_What is expected_.
Turn the lines of the entries below into a single numbered list, omitting any blank lines.

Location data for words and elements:
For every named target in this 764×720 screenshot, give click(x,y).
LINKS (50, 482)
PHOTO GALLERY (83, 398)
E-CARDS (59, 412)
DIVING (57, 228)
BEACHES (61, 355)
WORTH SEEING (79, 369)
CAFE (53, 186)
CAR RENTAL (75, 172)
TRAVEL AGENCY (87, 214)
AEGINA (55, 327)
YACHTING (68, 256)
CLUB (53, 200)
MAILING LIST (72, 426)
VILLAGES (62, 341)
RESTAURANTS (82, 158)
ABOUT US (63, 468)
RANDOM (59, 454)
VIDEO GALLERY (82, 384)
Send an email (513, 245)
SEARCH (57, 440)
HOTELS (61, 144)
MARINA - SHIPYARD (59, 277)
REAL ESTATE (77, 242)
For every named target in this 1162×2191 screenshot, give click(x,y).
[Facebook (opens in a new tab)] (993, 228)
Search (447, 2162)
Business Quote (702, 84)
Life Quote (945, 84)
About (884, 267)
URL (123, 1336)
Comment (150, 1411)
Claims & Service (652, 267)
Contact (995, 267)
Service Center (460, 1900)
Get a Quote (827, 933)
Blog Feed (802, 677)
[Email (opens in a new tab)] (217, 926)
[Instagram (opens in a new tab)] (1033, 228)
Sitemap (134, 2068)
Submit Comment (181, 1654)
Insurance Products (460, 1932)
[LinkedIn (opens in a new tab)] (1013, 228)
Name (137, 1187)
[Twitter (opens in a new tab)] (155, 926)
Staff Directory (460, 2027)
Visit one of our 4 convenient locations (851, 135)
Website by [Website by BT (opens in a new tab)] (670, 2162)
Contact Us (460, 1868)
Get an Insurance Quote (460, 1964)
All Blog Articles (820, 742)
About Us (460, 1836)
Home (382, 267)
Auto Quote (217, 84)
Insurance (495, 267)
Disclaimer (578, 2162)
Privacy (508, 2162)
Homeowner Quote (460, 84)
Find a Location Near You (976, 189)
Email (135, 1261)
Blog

_Task answer_.
1. For every named target in this 764×720 screenshot, give click(x,y).
2. LINKS (50, 482)
3. PHOTO GALLERY (83, 398)
4. E-CARDS (59, 412)
5. DIVING (57, 228)
6. BEACHES (61, 355)
7. WORTH SEEING (79, 369)
8. CAFE (53, 186)
9. CAR RENTAL (75, 172)
10. TRAVEL AGENCY (87, 214)
11. AEGINA (55, 327)
12. YACHTING (68, 256)
13. CLUB (53, 200)
14. MAILING LIST (72, 426)
15. VILLAGES (62, 341)
16. RESTAURANTS (82, 158)
17. ABOUT US (63, 468)
18. RANDOM (59, 454)
19. VIDEO GALLERY (82, 384)
20. Send an email (513, 245)
21. SEARCH (57, 440)
22. HOTELS (61, 144)
23. MARINA - SHIPYARD (59, 277)
24. REAL ESTATE (77, 242)
25. For every named target in this 1162×2191 screenshot, give click(x,y).
26. [Facebook (opens in a new tab)] (993, 228)
27. Search (447, 2162)
28. Business Quote (702, 84)
29. Life Quote (945, 84)
30. About (884, 267)
31. URL (123, 1336)
32. Comment (150, 1411)
33. Claims & Service (652, 267)
34. Contact (995, 267)
35. Service Center (460, 1900)
36. Get a Quote (827, 933)
37. Blog Feed (802, 677)
38. [Email (opens in a new tab)] (217, 926)
39. [Instagram (opens in a new tab)] (1033, 228)
40. Sitemap (134, 2068)
41. Submit Comment (181, 1654)
42. Insurance Products (460, 1932)
43. [LinkedIn (opens in a new tab)] (1013, 228)
44. Name (137, 1187)
45. [Twitter (opens in a new tab)] (155, 926)
46. Staff Directory (460, 2027)
47. Visit one of our 4 convenient locations (851, 135)
48. Website by [Website by BT (opens in a new tab)] (670, 2162)
49. Contact Us (460, 1868)
50. Get an Insurance Quote (460, 1964)
51. All Blog Articles (820, 742)
52. About Us (460, 1836)
53. Home (382, 267)
54. Auto Quote (217, 84)
55. Insurance (495, 267)
56. Disclaimer (578, 2162)
57. Privacy (508, 2162)
58. Homeowner Quote (460, 84)
59. Find a Location Near You (976, 189)
60. Email (135, 1261)
61. Blog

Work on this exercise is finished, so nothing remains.